Showing posts with label PROHIBITED CROSS-TRADING OF SECURITIES. Show all posts
Showing posts with label PROHIBITED CROSS-TRADING OF SECURITIES. Show all posts

Wednesday, January 29, 2014

WESTERN ASSET MANAGEMENT TO PAY $21 MILLION IN SETTLEMENTS

FROM:  LABOR DEPARTMENT 

US Labor Department and Securities and Exchange Commission 
reach combined $21M in settlements with Western Asset Management
Multiple settlements resolve allegations brought by both agencies

WASHINGTON — The U.S. Department of Labor today announced a settlement with Western Asset Management Company, a subsidiary of Legg Mason Inc. This follows investigations, which revealed the purchase of prohibited securities that resulted in losses to the accounts of nearly 100 employee benefit plans and investment funds holding plan assets. The settlement also resolves findings that the company engaged in prohibited cross-trading of securities in the accounts of other retirement plans and funds, which caused additional losses. The settlement was achieved in coordination with the U.S. Securities and Exchange Commission. The settlement and related SEC charges require Western Asset to restore a total of more than $17.4 million to employee benefit plans and other accounts and require the company to pay more than $3.6 million in penalties.

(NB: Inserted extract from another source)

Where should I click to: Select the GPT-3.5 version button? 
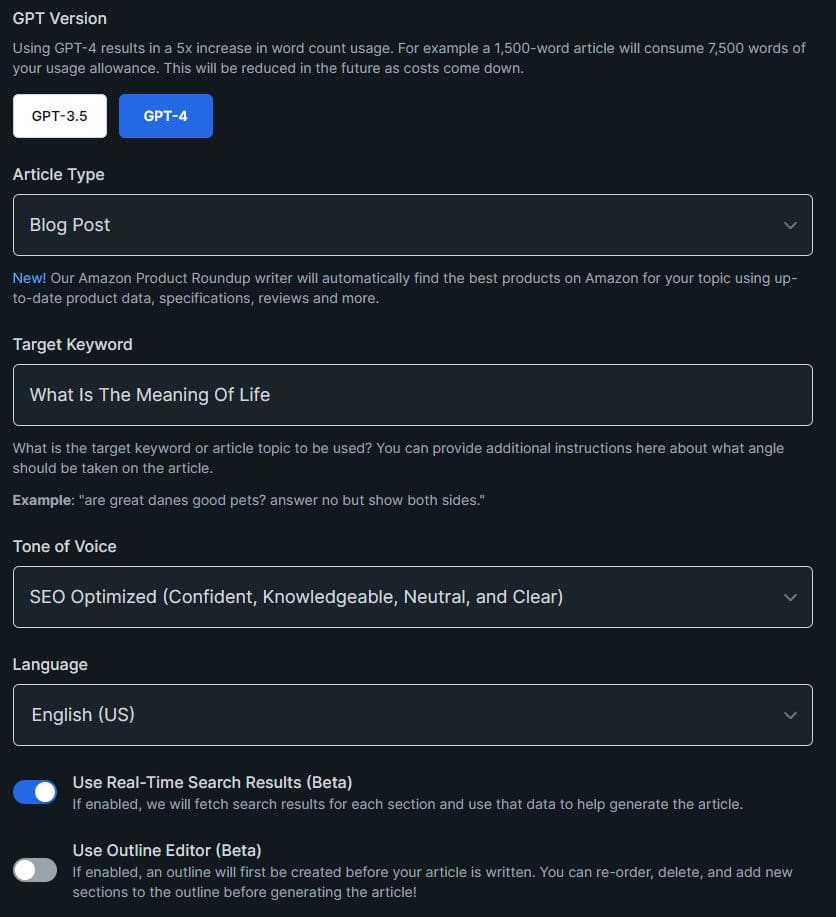pyautogui.click(x=60, y=116)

"Workers invest too much in retirement plans to have them diminished by the very people they trust to grow their savings," said U.S. Secretary of Labor Thomas E. Perez. "The department is committed to protecting retirement savings so that more of America's workers have the opportunity to build nest eggs and live securely when they retire."

The investigation found that from Jan. 31, 2007, through June 12, 2009, Western Asset used funds from accounts covered by the Employee Retirement Income Security Act to purchase approximately $90 million of securities that were prohibited for purchase and ownership by such accounts. Specifically, Western Asset purchased Glen Meadow Pass-Through Trust Securities for 99 ERISA-covered accounts that were under its management. The investigation determined that the company's own compliance system recognized that the terms of the securities prohibited their ownership by ERISA-covered entities. However, Western Asset overrode the system, allowing the accounts to improperly purchase and hold the securities in their portfolios.

The department determined that the company's management and compliance personnel became aware of the issue by October 2008, but failed to immediately correct the error or inform their clients about the situation. This violated the company's own policies. The accounts continued to hold the prohibited securities until June 2009, at which time they were sold, resulting in significant losses.
The department's investigation also found that from 2007 through 2010, Western Asset arranged 514 cross-trades involving ERISA-covered accounts. Western Asset sold fixed-income securities from client accounts, including ERISA-covered accounts to various broker-dealers. The company then repurchased the same securities from the same broker-dealers on behalf of different clients at a mark-up and without obtaining independent offers. Cross-trade transactions are prohibited by ERISA, except under certain circumstances, to protect employee benefit plans from an investment manager's conflicts of interest. The department's investigation determined that as a result of unfair pricing involving these cross-trades, certain ERISA-covered accounts suffered more than $6 million in losses.

"Western Asset violated its fiduciary duty to act solely in the best interest of its plan clients," said Assistant Secretary of Labor for Employee Benefits Security Phyllis C. Borzi. "Its failure to follow not only the law, but its own rules, cost hard-working employees millions of dollars."

Western Asset is headquartered in Pasadena. Its clients include numerous ERISA-covered employee benefit plans. This case was investigated by the regional office of the Employee Benefits Security Administration in Los Angeles, in coordination with the SEC's Los Angeles Regional Office and New York Regional Office.